Four students will discuss specific pieces from the museum’s collection for 20-30 minutes each.

Participants were instructed to choose whichever piece they wanted to research and compose a paper and lecture to present their findings.

IU student Sam Tavlin found out about the competition when she was studying abroad in Barcelona, Spain, last summer.

She saw information for the competition on the museum’s website and created a one-page proposal last fall to conduct year-long research about the etching “Male Nude” by German artist Oskar Schlemmer.

Her research consisted of viewing the artwork through two different theories from German philosophers.

One theory explores the idea of the separation between objects and the human body. However, when humans use certain objects, they become almost a part of the body itself, Tavlin said.
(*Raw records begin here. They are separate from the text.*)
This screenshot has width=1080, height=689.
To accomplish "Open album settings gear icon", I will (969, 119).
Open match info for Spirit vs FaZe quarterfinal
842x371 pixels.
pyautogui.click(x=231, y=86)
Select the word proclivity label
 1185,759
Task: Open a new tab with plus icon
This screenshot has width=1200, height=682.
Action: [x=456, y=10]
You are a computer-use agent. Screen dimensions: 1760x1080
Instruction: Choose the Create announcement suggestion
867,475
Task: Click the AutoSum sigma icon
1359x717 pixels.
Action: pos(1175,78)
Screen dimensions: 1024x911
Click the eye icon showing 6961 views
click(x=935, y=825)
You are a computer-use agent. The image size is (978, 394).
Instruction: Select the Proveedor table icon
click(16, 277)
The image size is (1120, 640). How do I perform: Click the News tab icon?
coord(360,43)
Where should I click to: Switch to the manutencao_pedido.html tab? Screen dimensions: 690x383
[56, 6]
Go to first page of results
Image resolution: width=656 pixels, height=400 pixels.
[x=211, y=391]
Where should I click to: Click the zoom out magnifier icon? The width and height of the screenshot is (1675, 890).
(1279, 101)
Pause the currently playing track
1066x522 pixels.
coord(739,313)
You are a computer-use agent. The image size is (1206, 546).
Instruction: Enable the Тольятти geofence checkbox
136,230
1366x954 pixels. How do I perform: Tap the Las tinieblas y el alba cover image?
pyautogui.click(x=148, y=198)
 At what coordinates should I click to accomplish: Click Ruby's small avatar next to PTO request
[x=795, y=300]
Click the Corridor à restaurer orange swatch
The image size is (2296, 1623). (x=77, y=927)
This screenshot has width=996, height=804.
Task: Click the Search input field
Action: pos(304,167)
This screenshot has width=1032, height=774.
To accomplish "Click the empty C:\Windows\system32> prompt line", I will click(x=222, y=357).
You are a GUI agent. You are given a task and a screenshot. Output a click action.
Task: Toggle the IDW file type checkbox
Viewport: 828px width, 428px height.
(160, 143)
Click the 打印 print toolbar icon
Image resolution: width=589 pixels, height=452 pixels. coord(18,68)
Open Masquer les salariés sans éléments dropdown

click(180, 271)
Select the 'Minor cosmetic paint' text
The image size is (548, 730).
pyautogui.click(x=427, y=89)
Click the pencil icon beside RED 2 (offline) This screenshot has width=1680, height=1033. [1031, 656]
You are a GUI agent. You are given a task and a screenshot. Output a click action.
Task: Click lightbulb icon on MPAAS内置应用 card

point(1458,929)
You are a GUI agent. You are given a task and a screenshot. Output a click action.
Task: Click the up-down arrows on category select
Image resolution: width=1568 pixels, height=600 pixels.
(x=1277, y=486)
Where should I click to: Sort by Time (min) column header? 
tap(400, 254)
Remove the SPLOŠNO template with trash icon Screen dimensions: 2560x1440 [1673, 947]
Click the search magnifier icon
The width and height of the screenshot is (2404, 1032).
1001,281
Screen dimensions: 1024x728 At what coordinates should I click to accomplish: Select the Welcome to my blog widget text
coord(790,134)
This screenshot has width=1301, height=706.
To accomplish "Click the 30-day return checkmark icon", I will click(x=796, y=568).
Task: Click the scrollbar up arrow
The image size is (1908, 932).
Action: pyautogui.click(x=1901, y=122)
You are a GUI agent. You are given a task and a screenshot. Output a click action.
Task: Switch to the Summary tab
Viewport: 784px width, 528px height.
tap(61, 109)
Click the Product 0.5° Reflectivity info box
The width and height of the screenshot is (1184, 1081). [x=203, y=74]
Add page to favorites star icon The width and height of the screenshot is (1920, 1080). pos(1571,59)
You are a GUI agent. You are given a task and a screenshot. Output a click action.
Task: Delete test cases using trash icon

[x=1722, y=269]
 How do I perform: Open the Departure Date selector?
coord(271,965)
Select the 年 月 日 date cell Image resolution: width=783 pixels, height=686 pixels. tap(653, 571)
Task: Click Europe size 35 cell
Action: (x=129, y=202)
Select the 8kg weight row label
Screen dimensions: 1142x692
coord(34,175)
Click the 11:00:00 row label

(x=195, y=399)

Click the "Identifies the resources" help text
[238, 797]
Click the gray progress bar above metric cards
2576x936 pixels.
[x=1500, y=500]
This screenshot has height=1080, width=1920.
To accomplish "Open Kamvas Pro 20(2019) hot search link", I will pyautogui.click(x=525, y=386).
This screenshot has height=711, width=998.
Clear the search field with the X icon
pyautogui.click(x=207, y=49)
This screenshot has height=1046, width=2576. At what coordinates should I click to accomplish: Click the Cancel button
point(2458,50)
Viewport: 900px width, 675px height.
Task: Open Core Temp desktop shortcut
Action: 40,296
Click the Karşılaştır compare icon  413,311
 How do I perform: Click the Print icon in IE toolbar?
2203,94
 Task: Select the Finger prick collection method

The second theory is called the alienation effect.

It states that when an audience does not get the chance to empathize with a character onstage at a theater production, they are forced to look at the production with a critical eye instead of getting lost in the story.

Tavlin applies these two theories to the piece she selected for the lecture
competition.

“I found that it’s one of those pieces that you look at,” she said. “Although it’s very simple, at the same time you can’t look away.”

Tavlin also said she liked the challenge of this particular artwork because very little research exists on it.

The same uncertainty appealed to IU student Eric Beckman, who will also give a lecture Friday.

Beckman selected a fragment from a Roman sculpture that was part of a Roman religion called Mithraism.

The fragment depicts a bull with a dog jumping up against it and would have served as the main focus for a place of worship in Roman culture.

Through his research, Beckman has traced the origins of the piece back to the 19th century, when it was found at the bottom of a riverbed in France.

Beckman followed the piece’s whereabouts until it finally reached the museum in 1985.

His research led him to discover that the symbols on the piece itself correspond to different constellations and astronomical bodies.

The piece depicts a certain time of the year and provides a road map for the Mithraic belief in the ascension of the soul after death.

“These types of scenes are extremely rare,” Beckman said. “There’s only 700 of them. To have as much information as possible just seemed like the right thing to do.”

In addition to Beckman and Tavlin, Anne Kneller will present a lecture on the museum’s “Seated Hermaphrodite,” and Rachel Schend will provide an interpretation of the Bilingual Eye Cup.